Provided material -
▼▼▼

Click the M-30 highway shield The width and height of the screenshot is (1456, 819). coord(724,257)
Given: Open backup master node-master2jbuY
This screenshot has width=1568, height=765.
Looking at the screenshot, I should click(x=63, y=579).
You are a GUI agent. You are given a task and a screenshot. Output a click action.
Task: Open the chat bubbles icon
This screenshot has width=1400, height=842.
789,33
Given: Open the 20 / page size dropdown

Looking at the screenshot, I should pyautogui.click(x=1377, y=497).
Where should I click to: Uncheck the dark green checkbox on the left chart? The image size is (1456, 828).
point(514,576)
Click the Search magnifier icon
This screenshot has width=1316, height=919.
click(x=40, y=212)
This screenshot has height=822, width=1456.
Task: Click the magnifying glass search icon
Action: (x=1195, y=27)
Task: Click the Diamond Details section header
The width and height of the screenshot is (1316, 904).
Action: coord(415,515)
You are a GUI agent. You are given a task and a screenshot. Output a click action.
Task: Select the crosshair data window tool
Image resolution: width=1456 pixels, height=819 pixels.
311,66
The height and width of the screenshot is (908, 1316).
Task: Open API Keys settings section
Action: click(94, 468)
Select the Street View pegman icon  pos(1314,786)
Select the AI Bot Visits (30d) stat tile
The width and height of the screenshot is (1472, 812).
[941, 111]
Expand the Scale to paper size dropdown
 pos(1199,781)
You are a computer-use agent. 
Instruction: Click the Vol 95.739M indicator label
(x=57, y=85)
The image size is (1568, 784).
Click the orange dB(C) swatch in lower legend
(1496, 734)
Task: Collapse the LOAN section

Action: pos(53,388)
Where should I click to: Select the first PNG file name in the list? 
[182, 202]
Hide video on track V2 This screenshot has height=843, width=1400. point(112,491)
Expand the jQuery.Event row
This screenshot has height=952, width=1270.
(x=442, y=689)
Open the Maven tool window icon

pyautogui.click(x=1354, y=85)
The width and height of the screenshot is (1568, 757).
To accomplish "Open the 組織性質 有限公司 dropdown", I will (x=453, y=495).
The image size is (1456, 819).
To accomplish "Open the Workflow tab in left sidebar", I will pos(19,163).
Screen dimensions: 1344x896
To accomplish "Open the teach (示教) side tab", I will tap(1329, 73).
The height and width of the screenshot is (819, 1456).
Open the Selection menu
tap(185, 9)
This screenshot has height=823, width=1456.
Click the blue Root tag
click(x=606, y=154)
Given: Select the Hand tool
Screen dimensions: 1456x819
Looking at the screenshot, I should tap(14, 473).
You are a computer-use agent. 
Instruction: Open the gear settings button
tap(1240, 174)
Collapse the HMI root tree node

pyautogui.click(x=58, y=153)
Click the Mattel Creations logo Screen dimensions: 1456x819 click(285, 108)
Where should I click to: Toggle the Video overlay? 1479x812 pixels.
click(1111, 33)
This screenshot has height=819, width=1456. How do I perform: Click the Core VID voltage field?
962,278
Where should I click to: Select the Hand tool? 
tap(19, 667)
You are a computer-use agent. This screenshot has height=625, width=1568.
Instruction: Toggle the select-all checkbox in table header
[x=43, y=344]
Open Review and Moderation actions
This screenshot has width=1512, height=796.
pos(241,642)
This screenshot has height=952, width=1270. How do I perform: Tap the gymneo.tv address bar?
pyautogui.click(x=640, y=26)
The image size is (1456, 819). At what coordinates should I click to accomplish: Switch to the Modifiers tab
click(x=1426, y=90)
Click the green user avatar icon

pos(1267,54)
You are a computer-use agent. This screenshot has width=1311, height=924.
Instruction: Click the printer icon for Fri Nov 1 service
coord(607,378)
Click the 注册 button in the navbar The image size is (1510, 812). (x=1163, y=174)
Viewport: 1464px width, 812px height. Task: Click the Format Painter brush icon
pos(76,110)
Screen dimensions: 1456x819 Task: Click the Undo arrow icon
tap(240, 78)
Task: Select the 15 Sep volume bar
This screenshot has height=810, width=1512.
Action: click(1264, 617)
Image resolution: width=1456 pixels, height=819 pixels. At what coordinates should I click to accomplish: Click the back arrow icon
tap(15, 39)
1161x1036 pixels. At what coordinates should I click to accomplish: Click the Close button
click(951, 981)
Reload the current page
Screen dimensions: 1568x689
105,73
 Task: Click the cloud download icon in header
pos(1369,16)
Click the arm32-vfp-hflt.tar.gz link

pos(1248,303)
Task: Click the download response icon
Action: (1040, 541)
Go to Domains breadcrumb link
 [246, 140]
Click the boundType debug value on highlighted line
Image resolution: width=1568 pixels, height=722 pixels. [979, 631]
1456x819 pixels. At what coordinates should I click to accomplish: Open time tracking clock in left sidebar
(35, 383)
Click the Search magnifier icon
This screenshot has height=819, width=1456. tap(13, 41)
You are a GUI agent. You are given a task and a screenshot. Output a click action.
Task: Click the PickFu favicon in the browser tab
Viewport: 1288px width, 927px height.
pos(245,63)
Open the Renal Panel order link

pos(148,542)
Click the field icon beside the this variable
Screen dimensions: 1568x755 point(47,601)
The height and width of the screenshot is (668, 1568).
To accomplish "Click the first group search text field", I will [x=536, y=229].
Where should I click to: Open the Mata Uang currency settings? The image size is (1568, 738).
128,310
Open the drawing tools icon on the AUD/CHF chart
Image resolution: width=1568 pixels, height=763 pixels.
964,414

▲▲▲

From the data above, copy each line where the string "will" appears.

Response -
To accomplish "Open the 組織性質 有限公司 dropdown", I will (x=453, y=495).
To accomplish "Open the Workflow tab in left sidebar", I will pos(19,163).
To accomplish "Open the teach (示教) side tab", I will tap(1329, 73).
To accomplish "Click the first group search text field", I will [x=536, y=229].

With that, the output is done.